J3.2 Lightning Safety Guidance for Ramp Operations at Airports

Monday, 7 January 2019: 10:45 AM
North 225AB (Phoenix Convention Center - West and North Buildings)
Wiebke Deierling, NCAR, Boulder, CO; and A. Klein, M. Steiner, K. Ikeda, and R. Bass

Lightning poses a safety risk to personnel working outdoors at airports. At larger United States (US) airports major airline and airport stakeholders have established safety procedures to mitigate such risks. Bringing people inside to safety during lightning risk periods, however, halts servicing of aircraft and may result in substantial air traffic delays. The safety procedures and lightning warning guidance employed by stakeholders varies widely across the US raising the question regarding best practices.
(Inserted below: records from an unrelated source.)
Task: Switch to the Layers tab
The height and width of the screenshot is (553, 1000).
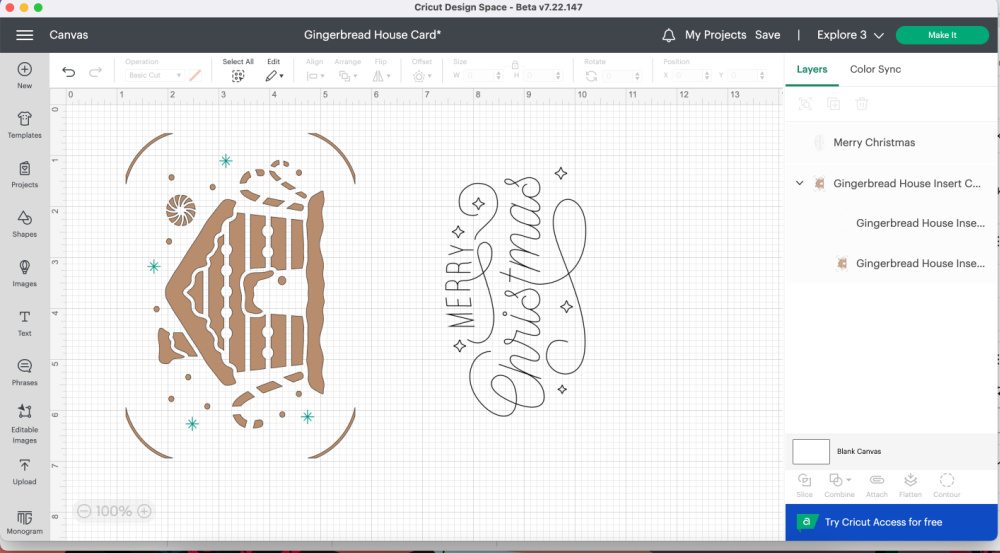Action: click(x=812, y=69)
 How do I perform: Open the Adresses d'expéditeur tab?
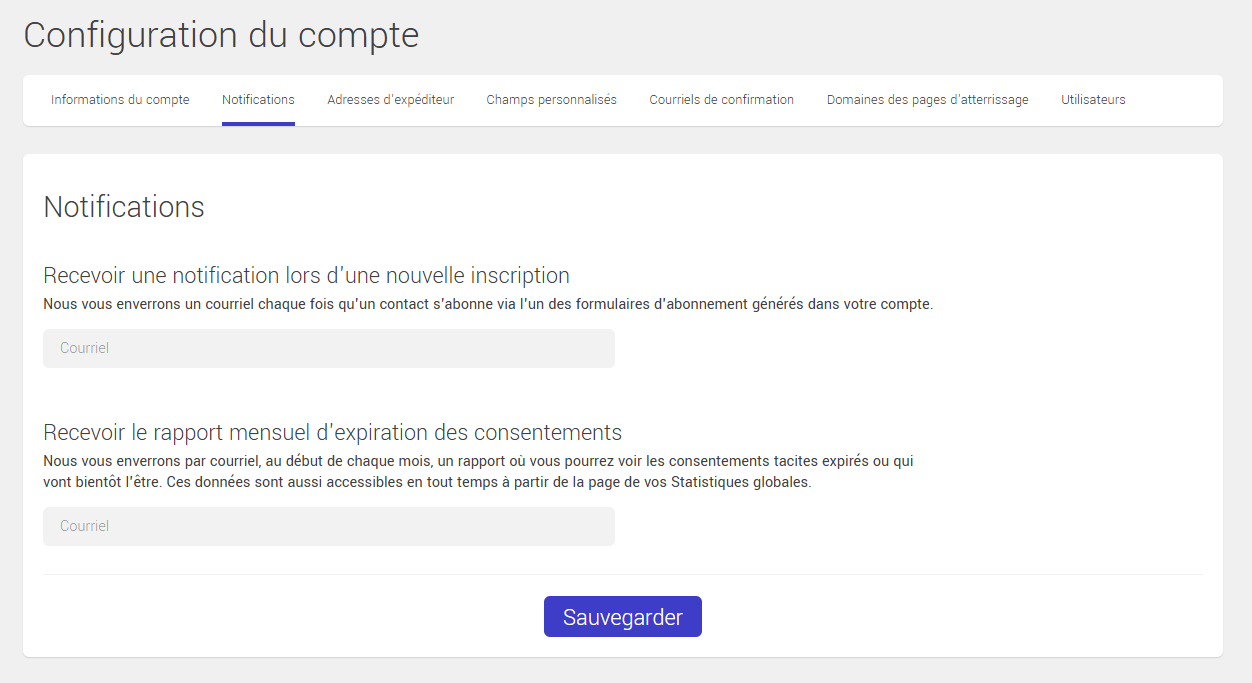(390, 99)

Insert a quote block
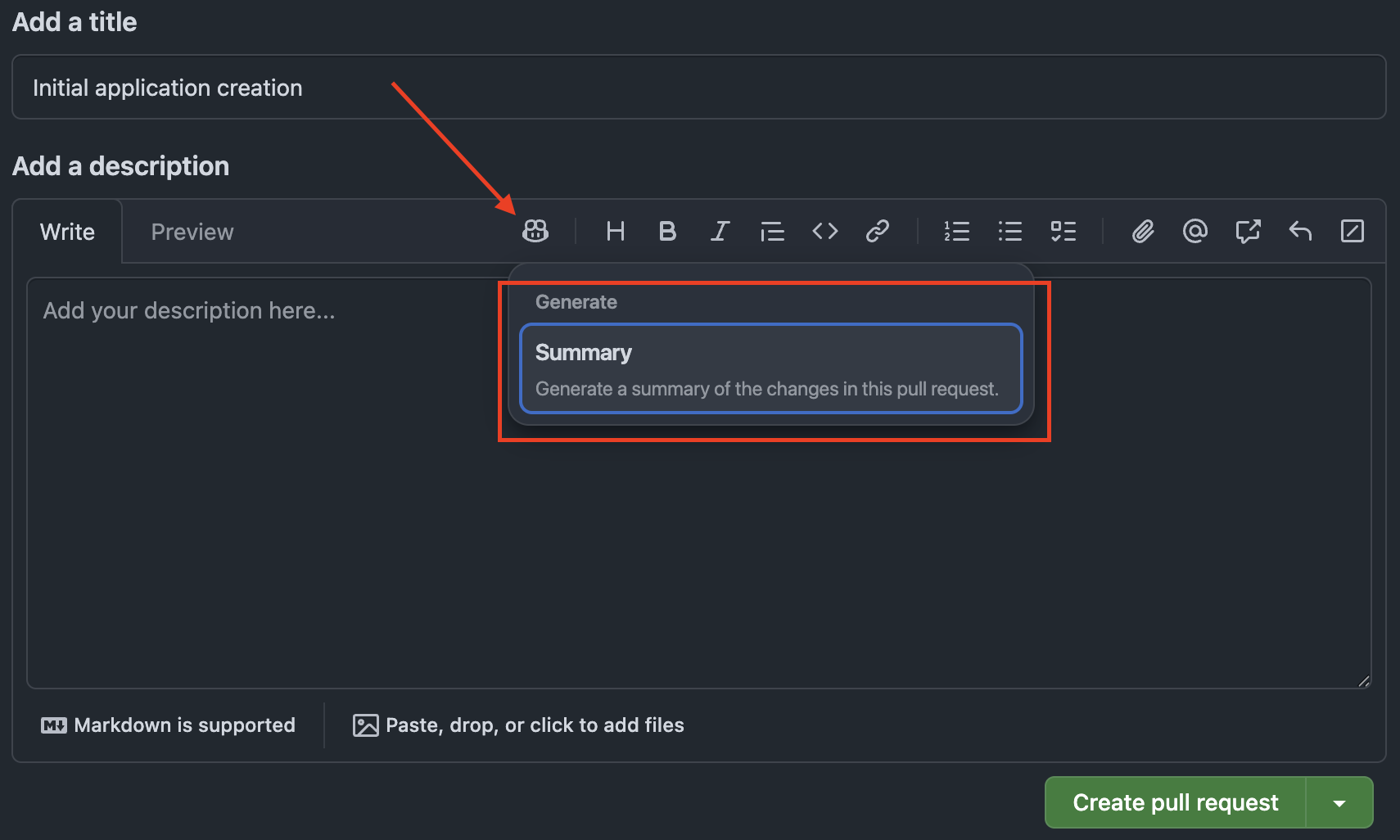tap(772, 232)
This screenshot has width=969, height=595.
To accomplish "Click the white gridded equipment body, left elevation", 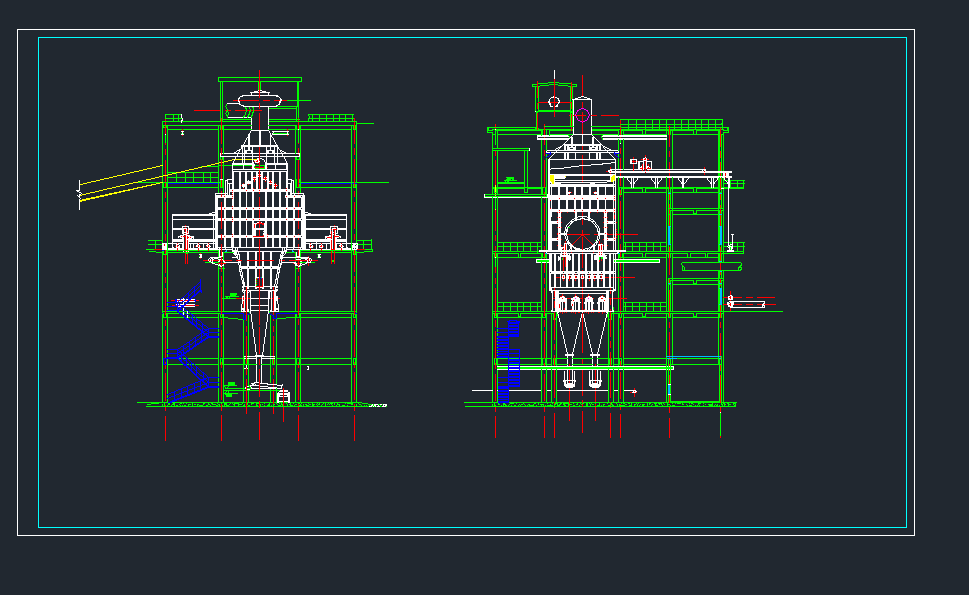I will click(259, 222).
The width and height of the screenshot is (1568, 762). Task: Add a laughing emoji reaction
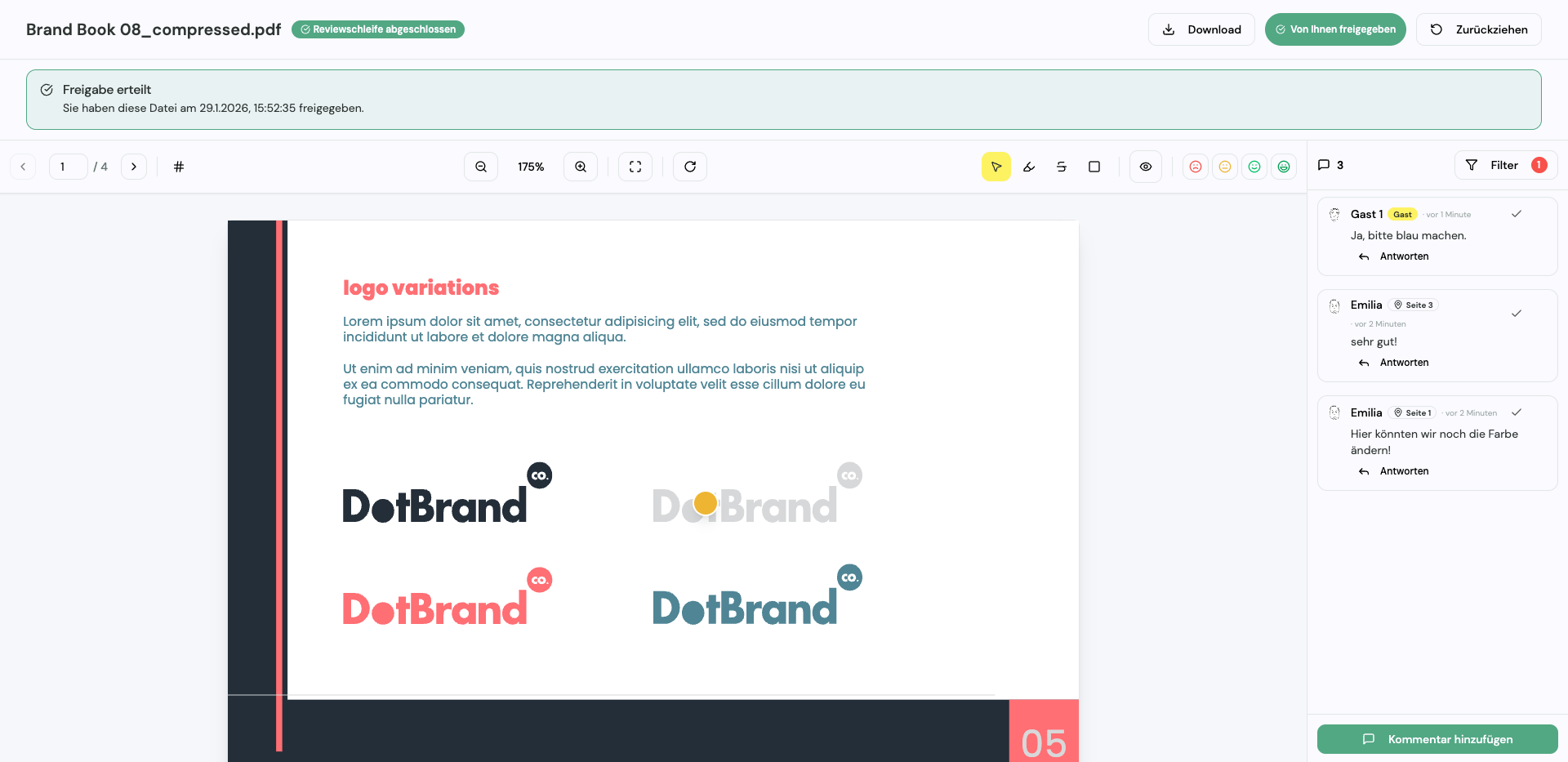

In this study we examine the risk of outdoor personnel exposed to lightning threats and the magnitude of traffic delays due to ramp closures (as opposed to other reasons) for a 3 months summer period and two major airports. The propagation of airport delays incurred from lightning-induced ramp closures through the national airspace system (NAS) was investigated by means of air traffic simulations. These traffic simulations took a variety of safety procedures, lightning data, human impacts and traffic demand scenarios into account. Based on the traffic simulation output, the monetary value of delays and unmitigated lightning risk was characterized and quantified from an economic safety–efficiency balance perspective. Furthermore, we also examined the accuracy and potential usability of lightning hazard predictions to identify opportunities for improved lightning guidance at airports.

Results will be presented from examining cost tradeoffs between unmitigated lightning risk and lightning traffic impacts in search of a “most effective” lightning ramp management operation that balances both efficiency and safety. Furthermore, based on ramp closure impacts to the NAS, risk analysis, and analysis of lightning forecast capabilities, some initial thoughts about improved lightning guidance for ramp operations at airports will be shared.

This research is in response to requirements and funding by the Federal Aviation Administration (FAA). The views expressed are those of the authors and do not necessarily represent the official policy or position of the FAA.